- Your task
The reply should consist of one number, the count of lines below in which the word "Copy" appears.

[Records from a data collection]
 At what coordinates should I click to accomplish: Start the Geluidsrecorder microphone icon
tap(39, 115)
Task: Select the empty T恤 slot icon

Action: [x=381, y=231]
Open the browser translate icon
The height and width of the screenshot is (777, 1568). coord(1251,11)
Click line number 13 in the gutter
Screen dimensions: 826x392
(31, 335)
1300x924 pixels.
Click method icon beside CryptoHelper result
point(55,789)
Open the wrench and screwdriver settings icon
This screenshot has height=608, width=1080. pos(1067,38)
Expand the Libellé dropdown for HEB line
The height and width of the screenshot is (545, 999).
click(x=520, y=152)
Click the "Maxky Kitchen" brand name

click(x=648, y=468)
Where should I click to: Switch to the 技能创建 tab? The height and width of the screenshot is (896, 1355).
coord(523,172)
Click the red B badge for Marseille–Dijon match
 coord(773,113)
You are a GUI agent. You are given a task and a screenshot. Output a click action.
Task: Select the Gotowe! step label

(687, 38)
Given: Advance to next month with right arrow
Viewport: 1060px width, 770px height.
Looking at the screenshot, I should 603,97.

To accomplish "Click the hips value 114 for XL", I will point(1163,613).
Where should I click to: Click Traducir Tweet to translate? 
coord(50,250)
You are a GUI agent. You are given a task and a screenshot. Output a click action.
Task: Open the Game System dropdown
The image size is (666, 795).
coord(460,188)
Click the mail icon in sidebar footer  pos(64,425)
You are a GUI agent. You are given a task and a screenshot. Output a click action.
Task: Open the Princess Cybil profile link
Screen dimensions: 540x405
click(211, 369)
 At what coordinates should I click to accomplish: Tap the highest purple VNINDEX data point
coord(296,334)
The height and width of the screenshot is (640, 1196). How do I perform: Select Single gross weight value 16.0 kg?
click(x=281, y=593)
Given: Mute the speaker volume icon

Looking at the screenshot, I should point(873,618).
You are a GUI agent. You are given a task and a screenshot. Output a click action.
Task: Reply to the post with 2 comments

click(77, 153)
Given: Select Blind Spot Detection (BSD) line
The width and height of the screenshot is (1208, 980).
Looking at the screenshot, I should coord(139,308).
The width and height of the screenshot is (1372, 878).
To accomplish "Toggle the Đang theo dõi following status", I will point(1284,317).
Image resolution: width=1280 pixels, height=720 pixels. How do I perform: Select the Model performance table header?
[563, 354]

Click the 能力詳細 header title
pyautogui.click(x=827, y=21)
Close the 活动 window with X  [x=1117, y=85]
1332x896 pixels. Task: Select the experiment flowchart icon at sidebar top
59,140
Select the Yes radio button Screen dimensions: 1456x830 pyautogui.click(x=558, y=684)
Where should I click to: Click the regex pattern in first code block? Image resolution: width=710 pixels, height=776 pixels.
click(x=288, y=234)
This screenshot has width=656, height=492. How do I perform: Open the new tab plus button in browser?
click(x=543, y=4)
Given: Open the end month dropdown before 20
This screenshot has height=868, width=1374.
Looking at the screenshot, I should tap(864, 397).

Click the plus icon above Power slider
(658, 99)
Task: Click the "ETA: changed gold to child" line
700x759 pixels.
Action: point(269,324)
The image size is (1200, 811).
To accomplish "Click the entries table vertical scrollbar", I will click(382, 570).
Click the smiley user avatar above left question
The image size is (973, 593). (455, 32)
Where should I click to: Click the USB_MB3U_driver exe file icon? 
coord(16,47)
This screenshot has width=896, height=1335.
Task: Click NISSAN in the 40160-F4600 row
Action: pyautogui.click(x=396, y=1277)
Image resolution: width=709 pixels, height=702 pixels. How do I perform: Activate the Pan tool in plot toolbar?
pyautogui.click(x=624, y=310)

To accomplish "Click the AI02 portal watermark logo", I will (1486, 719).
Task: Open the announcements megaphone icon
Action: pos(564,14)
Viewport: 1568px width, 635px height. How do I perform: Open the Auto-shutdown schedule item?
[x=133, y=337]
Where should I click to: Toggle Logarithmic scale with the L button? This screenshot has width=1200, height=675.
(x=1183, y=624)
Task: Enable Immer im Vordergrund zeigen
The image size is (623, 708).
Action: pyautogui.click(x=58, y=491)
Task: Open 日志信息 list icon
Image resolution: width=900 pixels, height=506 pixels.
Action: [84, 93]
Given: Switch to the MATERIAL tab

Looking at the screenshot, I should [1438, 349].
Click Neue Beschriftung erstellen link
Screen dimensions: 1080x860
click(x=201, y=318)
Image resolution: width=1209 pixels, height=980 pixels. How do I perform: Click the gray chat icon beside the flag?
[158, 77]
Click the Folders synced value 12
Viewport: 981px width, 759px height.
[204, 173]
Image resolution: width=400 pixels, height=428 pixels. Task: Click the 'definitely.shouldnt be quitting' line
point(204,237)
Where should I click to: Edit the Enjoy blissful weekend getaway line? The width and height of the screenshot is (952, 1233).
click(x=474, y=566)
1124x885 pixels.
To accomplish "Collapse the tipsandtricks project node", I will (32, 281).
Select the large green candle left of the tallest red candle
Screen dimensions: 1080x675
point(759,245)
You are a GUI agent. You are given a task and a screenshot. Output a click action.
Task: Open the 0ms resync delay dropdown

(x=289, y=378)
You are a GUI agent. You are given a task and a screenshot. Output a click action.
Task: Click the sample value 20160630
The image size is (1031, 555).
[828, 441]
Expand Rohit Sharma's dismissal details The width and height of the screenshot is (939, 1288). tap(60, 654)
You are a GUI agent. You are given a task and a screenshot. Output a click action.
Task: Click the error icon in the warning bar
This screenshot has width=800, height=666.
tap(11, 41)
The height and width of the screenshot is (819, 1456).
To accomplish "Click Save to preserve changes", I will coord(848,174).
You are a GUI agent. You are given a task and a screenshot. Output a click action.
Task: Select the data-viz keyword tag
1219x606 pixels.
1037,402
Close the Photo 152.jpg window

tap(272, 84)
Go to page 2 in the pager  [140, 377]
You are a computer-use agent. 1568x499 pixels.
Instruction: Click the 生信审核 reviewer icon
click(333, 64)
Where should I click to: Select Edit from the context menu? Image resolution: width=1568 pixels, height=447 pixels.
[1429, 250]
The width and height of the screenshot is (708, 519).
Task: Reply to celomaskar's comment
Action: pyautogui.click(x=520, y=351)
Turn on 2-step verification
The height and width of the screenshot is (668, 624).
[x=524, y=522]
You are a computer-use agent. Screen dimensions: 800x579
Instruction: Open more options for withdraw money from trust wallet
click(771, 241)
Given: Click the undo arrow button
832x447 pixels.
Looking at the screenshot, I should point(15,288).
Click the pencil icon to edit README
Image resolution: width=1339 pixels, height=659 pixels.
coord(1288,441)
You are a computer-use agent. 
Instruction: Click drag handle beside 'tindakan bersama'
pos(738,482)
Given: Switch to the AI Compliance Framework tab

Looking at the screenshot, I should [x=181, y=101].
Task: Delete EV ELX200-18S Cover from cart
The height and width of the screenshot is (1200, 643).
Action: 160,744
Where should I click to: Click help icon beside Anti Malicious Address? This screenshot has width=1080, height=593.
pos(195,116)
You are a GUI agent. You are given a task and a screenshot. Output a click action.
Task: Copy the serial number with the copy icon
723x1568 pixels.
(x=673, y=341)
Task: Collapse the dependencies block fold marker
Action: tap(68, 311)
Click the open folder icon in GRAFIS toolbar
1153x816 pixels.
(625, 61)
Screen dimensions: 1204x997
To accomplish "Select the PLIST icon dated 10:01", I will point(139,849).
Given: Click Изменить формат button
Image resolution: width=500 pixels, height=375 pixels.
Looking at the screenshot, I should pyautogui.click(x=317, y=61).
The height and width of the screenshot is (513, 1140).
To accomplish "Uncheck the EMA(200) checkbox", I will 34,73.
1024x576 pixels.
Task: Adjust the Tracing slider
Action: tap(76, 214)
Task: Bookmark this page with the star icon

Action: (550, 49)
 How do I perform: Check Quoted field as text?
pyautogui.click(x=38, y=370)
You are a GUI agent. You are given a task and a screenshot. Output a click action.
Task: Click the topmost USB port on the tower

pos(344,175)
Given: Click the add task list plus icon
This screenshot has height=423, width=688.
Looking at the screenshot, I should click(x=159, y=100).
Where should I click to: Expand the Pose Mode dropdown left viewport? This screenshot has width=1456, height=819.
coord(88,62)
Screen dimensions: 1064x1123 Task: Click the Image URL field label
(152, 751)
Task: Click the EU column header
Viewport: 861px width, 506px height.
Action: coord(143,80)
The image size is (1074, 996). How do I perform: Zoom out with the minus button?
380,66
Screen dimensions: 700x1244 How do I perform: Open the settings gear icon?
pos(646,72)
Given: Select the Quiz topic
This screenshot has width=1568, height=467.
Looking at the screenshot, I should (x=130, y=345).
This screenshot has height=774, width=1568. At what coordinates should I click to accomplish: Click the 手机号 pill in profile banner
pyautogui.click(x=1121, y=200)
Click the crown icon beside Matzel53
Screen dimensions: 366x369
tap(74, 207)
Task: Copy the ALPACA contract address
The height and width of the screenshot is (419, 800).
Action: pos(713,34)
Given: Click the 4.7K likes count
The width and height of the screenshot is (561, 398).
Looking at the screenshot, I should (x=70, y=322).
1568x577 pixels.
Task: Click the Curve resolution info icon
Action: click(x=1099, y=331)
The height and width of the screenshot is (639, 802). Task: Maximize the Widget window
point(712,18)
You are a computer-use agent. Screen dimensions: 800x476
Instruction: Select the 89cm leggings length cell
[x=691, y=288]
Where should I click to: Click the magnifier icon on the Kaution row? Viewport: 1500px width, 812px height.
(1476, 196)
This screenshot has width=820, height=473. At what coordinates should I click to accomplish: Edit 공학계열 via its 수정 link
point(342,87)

- Output of the task
2